Tax breaks designed to encourage research can only be said to be effective if they result in their recipients conducting research that they would not otherwise conduct. Boeing seems to argue that this includes safety testing of airplanes. But isn’t this something that Boeing must do anyway?

On one hand, if Boeing is not naturally inclined, in the absence of a tax incentive, to make its planes safe, you might want to consider that before you book your next flight. On the other hand, if we trust that the FAA and comparable foreign agencies have stringent safety requirements, then why does Boeing need a tax incentive to do what is required by law?

In its comments on the regulations, Boeing criticizing a proposed “shrinking-back rule” that would provide the research tax break only for companies that develop and test individual components of an aircraft rather than those who put together and test the entire aircraft (which is what Boeing does). Another issue Boeing raises is whether it can receive the break for multiple pilot models (prototype planes, for example) for safety testing.

Boeing argues that “in the aerospace industry, companies such as Boeing that have built tens of thousands of aircraft through the years know from experience that they need multiple pilot models for testing. Indeed, without multiple pilot models, a failure may not be correctly identified as a design problem or a unique problem encountered by the pilot model because of, for example, a defect in materials.”

To which the sensible response seems to be, so what? Are we supposed to believe that Boeing will not do the appropriate safety testing if it does not receive a tax incentive for doing so? Indeed, Boeing goes on at length about the FAA safety standards it must meet through testing.

Firms are allowed to deduct their business expenses each year, except that capital expenses (expenditures to acquire assets that generate income in the future) must usually be deducted over a number of years to reflect their ongoing usefulness. In 1954, Congress enacted section 174 of the tax code, which relaxed the normal capitalization rules by allowing firms to deduct immediately their costs of research. This immediate deduction is the specific tax break addressed by the proposed regulation that is causing Boeing so much angst.

But that’s not all that’s at stake. Businesses must meet the requirements of section 174 (and some additional requirements) to get an even bigger break, the research tax credit, which was first enacted in 1981.  Of those corporations that make public how much they claim in research tax credits, Boeing is near the top of the list. This is illustrated in the table, which was published in our recent report on the many problems with the research tax credit.

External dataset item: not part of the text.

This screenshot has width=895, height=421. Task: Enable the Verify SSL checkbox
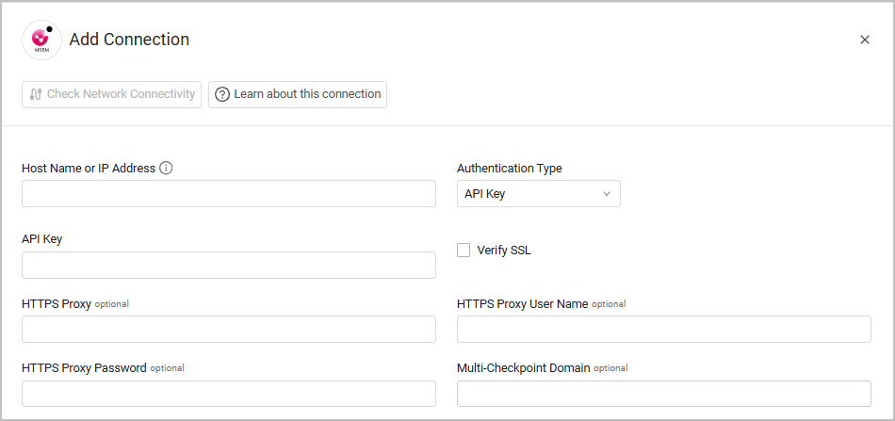pos(464,251)
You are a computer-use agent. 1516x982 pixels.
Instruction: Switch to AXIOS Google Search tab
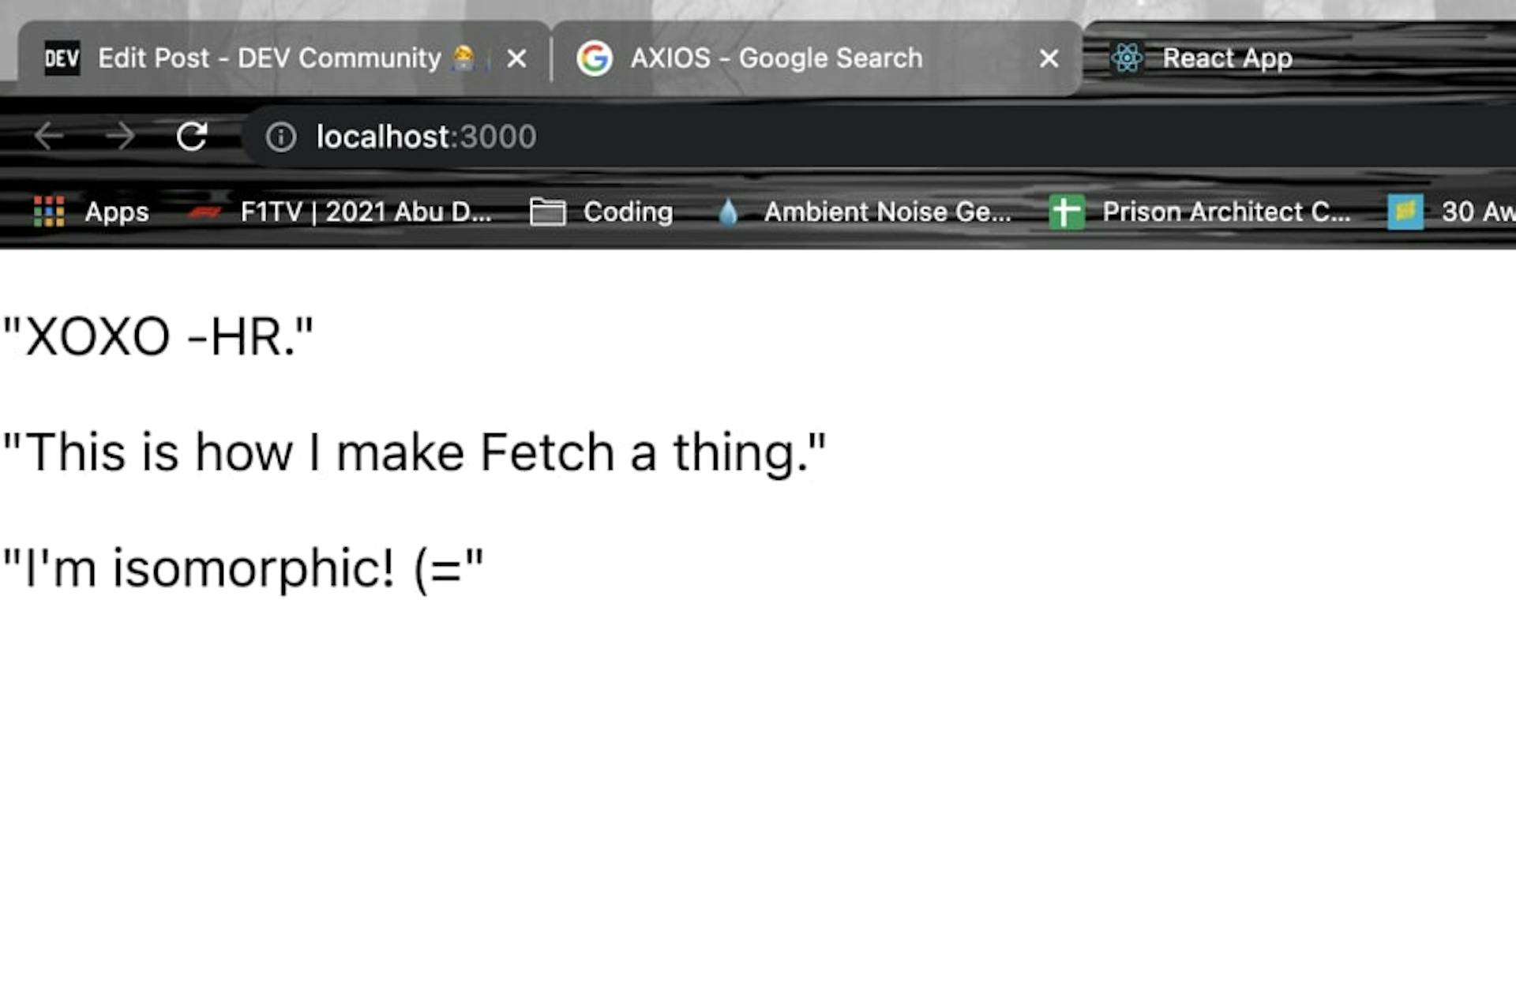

You really have to hand it to Boeing. The company has managed to have billions in profits for a decade while paying nothing in federal or state corporate income taxes over that period. Yet, President Obama argues that companies that use tax breaks to shift operations and profits offshore ought to pay more U.S. taxes and that the revenue “should go towards lowering taxes for companies like Boeing that choose to stay and hire here in the United States of America.” Likewise, after Washington State recently gave Boeing the biggest state tax break in history, other states like Missouri still seem to think they can lure the corporation by lavishing it with even more tax breaks. At this rate, Boeing could probably threaten that its planes will explode midair if it doesn’t get more tax breaks, and the Treasury Department and Congress probably would provide them.